As soon as the representative for my table sat down, one of the other women announced that the charity shouldn’t spend money buying her lunch and handed the representative $20. The woman next to me, whom I don’t know well, immediately reached into her purse and pulled out $20. She turned expectantly to me.
I told her, truthfully, that I had only $3. She laughed, pulled out a $10, and gave the rep $30. I said thank you.
Of course I’ll pay her back, but was this correct behavior? No one else from our table gave the rep any money, and a friend of mine at another table said no one at her table gave anything. Were we obligated to offer to pay? Should the rep have accepted the money?
GENTLE READER: As it is the business of charities to collect donations, Miss Manners understands why the representative failed to decline the contribution. And as it is virtuous to contribute to charity, she understands that the volunteer felt she was being generous.

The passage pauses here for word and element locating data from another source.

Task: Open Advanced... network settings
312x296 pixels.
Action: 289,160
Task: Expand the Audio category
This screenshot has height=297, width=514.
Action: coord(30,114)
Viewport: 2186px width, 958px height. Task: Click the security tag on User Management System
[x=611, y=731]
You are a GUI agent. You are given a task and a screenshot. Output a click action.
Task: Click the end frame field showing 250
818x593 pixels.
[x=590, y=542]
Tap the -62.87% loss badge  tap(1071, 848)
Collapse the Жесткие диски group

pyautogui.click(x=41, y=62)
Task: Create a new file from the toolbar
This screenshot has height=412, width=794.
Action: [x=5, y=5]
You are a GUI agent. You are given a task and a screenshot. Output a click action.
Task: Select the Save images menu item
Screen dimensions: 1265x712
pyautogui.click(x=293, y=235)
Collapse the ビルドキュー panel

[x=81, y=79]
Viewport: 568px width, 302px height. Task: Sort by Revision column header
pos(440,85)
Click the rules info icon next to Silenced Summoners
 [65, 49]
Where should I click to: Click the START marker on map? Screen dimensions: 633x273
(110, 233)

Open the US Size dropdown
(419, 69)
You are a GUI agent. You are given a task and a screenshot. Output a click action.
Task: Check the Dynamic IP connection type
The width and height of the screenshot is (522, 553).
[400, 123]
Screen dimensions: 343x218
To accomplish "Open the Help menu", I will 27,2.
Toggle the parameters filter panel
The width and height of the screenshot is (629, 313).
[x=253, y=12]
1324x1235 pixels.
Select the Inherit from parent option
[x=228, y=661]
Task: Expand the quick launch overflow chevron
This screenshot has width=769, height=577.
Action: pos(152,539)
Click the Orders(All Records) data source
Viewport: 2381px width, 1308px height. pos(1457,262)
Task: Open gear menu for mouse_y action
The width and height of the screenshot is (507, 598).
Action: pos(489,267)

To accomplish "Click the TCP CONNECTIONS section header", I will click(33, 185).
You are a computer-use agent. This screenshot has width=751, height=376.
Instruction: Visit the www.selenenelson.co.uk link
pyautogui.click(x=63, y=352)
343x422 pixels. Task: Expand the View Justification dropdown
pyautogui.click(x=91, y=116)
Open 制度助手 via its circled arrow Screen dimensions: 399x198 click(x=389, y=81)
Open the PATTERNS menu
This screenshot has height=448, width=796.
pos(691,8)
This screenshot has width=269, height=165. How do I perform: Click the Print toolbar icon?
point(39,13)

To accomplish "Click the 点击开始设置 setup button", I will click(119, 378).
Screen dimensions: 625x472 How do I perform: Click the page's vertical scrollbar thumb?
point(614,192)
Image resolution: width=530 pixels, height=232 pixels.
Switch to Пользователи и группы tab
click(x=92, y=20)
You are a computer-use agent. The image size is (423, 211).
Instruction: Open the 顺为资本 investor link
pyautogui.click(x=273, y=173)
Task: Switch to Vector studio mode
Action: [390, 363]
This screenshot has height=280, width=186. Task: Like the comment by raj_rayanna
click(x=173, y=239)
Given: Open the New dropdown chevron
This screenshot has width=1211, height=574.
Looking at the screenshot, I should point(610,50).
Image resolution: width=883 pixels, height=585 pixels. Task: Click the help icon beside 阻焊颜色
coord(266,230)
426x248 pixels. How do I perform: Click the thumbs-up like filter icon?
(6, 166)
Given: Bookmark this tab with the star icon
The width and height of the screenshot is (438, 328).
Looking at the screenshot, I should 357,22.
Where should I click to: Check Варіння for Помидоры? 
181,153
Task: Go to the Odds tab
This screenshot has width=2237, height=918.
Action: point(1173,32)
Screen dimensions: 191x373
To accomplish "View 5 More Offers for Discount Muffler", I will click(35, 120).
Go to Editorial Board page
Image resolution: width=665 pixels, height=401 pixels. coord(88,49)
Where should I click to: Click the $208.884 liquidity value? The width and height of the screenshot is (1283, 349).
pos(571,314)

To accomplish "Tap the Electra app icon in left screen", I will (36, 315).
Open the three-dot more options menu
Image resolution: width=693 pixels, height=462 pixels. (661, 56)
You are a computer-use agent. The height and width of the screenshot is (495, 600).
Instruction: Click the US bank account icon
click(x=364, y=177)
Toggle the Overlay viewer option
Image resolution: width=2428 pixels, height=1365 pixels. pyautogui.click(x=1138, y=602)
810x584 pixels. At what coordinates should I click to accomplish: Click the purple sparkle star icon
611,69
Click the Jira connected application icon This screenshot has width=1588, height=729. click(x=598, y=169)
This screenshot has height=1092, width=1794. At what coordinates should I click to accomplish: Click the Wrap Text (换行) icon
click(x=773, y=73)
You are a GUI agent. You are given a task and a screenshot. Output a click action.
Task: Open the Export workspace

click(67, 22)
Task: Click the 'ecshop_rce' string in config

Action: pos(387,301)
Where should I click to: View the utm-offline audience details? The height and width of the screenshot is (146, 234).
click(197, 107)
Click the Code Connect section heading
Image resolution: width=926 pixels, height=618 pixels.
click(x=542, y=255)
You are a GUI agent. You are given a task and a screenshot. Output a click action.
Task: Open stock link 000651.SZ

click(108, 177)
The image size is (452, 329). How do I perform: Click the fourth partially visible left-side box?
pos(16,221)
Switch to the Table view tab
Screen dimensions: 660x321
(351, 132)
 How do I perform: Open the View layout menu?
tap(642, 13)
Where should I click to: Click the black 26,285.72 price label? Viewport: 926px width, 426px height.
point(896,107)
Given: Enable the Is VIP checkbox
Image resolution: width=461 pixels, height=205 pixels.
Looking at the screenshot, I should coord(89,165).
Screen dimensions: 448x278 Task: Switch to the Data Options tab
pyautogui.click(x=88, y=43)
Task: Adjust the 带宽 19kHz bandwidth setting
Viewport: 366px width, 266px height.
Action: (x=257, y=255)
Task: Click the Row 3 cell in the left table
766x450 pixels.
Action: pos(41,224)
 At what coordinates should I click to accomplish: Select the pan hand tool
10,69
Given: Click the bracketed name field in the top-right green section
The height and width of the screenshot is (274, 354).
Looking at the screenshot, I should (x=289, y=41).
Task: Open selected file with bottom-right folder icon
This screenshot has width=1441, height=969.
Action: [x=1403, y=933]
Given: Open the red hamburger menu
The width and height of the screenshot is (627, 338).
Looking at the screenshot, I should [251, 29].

But between them, they managed to undermine the purpose of the occasion and to cause embarrassment to innocent people.
When the appreciation luncheon was proposed, the lady could have spoken out, as a participant in the charity, suggesting that while the gesture was appreciated, perhaps all volunteers would like to pay their own way. Or she could have declined the invitation for herself. Or she could have quietly increased her donation.
What she did instead was to make a show of denying the hosts their generosity and bullying others into doing the same. That is not what Miss Manners would consider a charitable attitude.